— Aim of the exercise —
Could you rewrite the listing from the line containing "You are a computer-use agent. The image" through the end, with "frequency label" changed to "frequency text" and everything else kept the same, leaving the pictures out of your answer?
-------- Supplied records
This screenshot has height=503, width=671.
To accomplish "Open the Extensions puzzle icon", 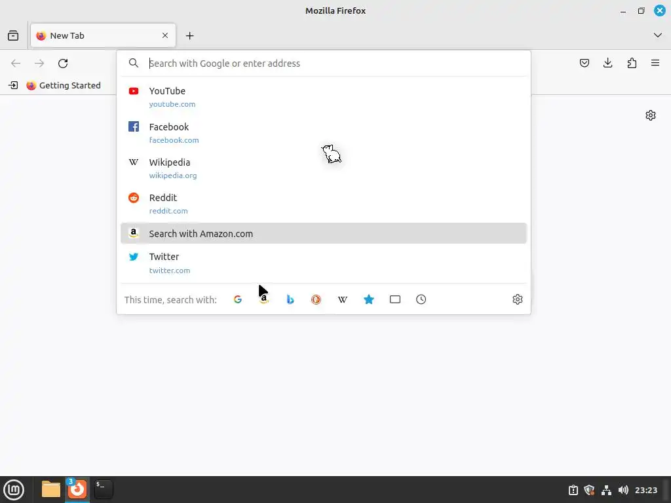I will coord(632,64).
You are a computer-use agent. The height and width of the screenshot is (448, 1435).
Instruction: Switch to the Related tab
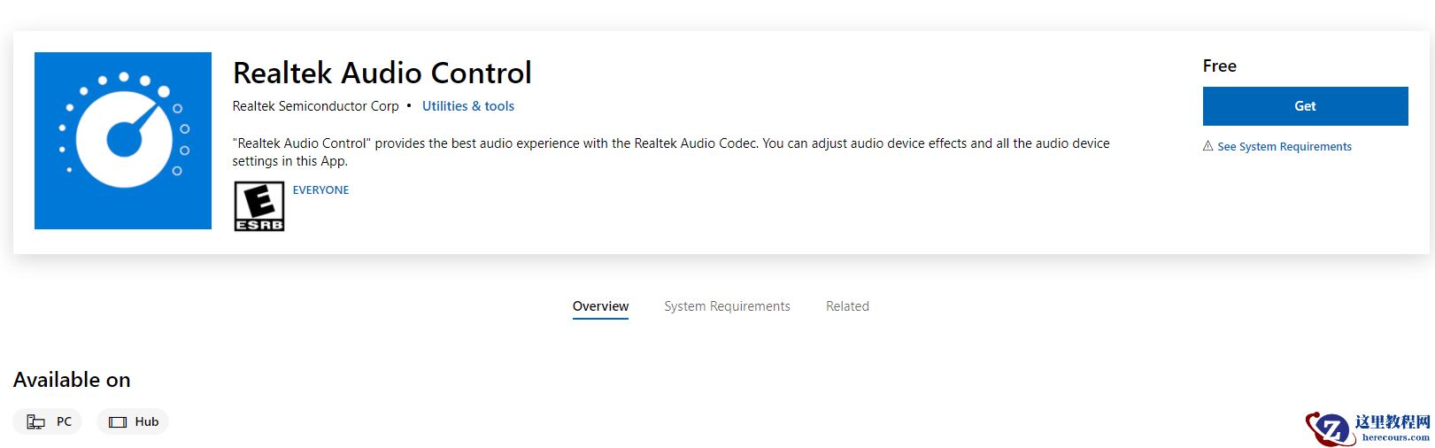847,306
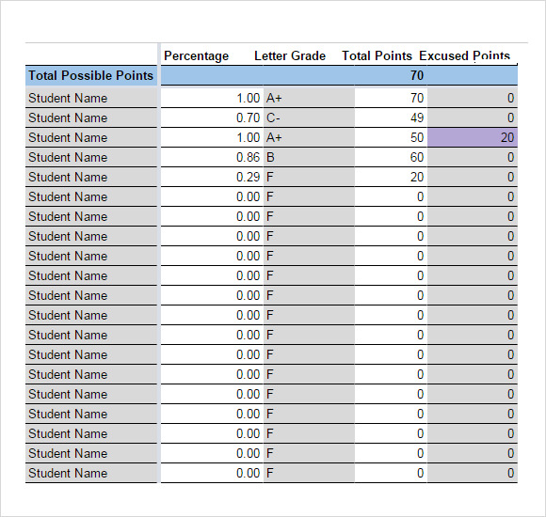The width and height of the screenshot is (546, 517).
Task: Select the Letter Grade column header
Action: 290,55
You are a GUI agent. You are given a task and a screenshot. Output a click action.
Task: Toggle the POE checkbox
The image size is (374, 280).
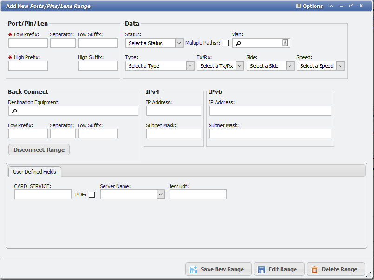(92, 195)
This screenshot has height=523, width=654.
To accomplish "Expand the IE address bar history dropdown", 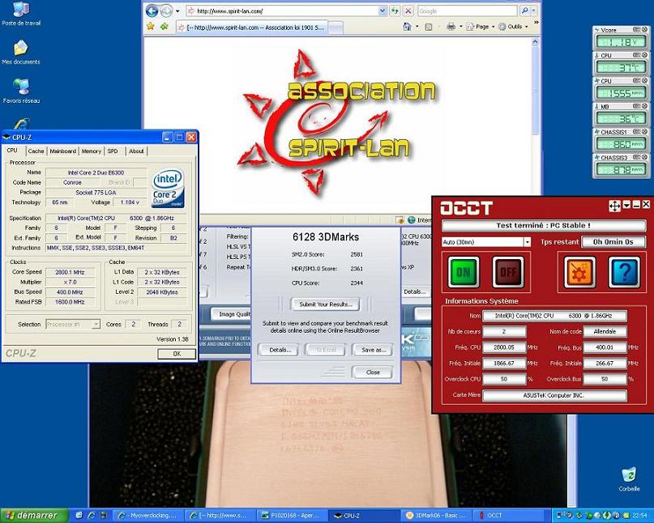I will click(382, 11).
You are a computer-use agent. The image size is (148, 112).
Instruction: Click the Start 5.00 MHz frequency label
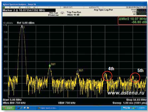click(12, 100)
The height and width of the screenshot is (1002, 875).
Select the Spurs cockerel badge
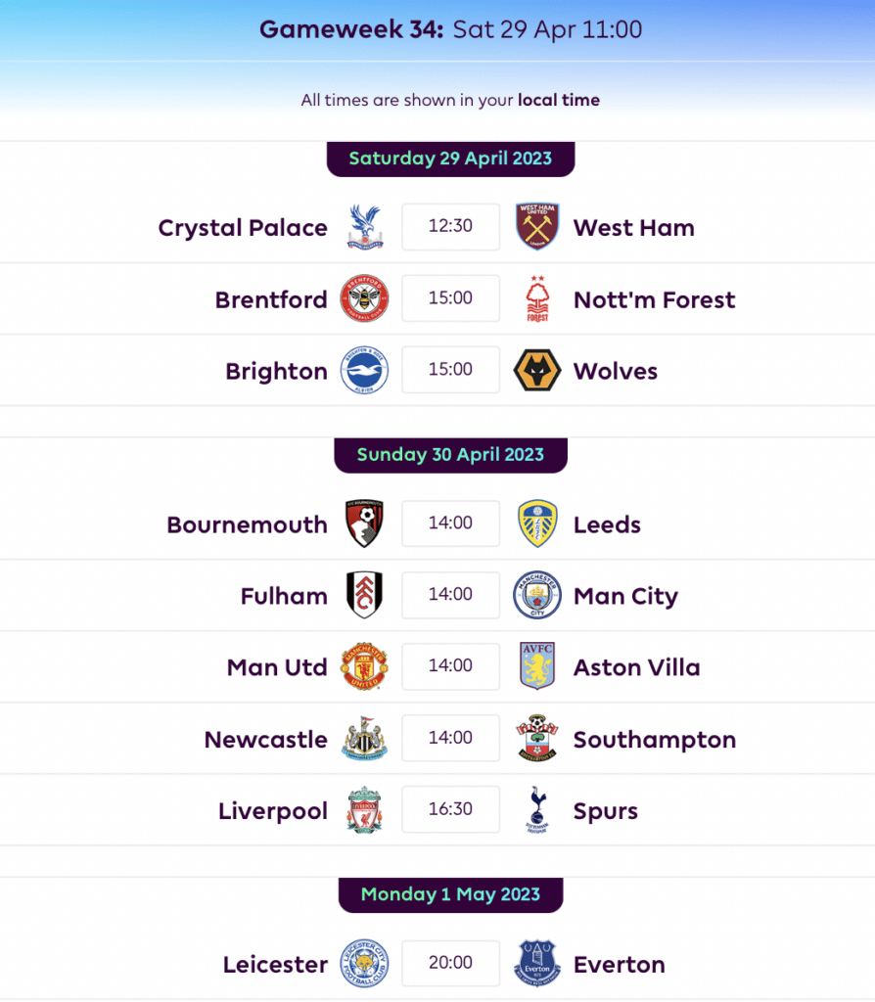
----------------
— Answer to the problem —
You are a computer-use agent. The image size is (148, 112).
Instruction: Click the Start 5.00 MHz frequency text
click(12, 100)
The height and width of the screenshot is (1002, 875).
Select the Spurs cockerel badge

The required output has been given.